• ACTIVITY:
Repeat exactly what runs from the line containing "Launch Driver Scan magnifier icon" through the last line of the material below. Do not copy the pictures.
>>>
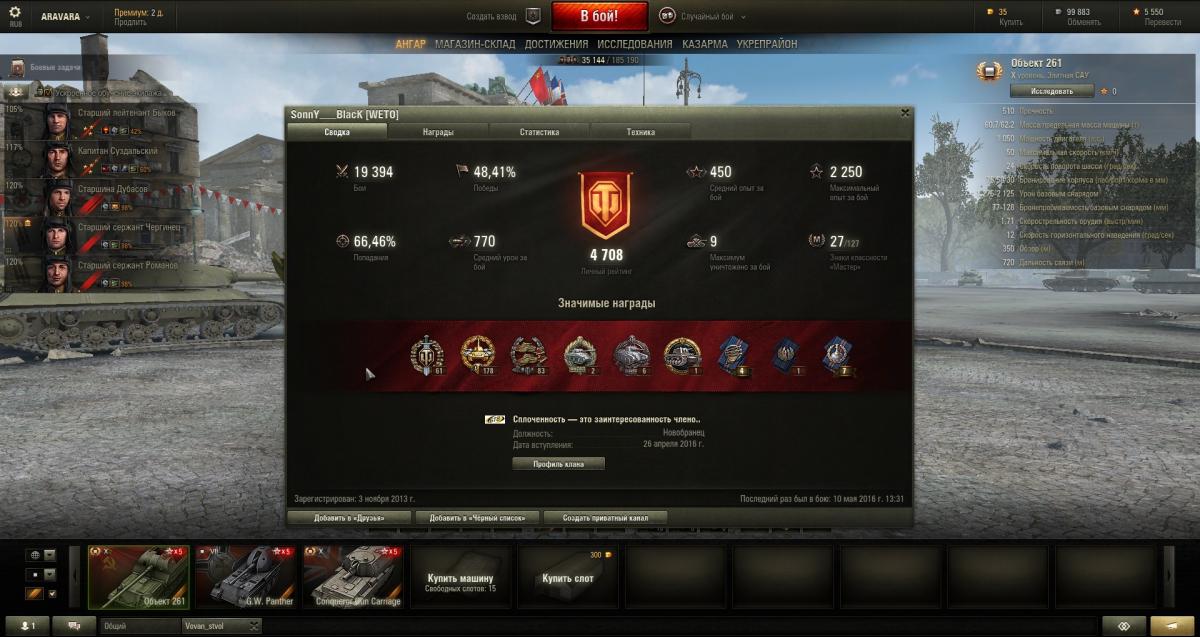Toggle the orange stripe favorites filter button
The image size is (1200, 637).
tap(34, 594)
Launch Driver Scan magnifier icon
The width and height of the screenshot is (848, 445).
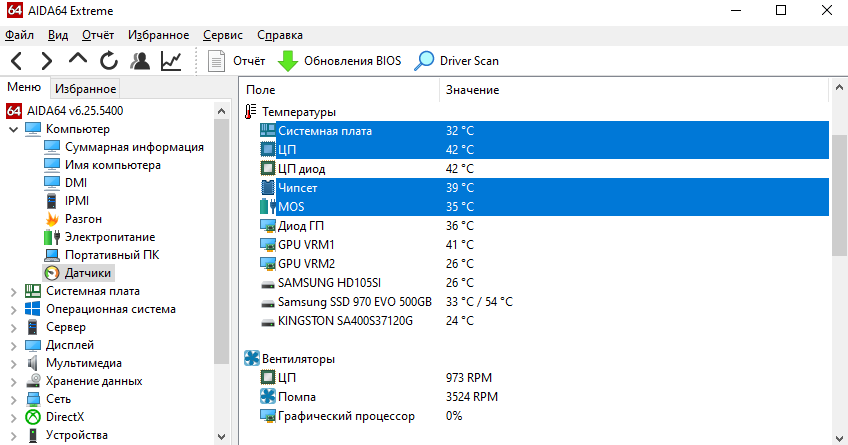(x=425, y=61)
<<<
• ANSWER TO THIS TASK:
Launch Driver Scan magnifier icon
The width and height of the screenshot is (848, 445).
(x=425, y=61)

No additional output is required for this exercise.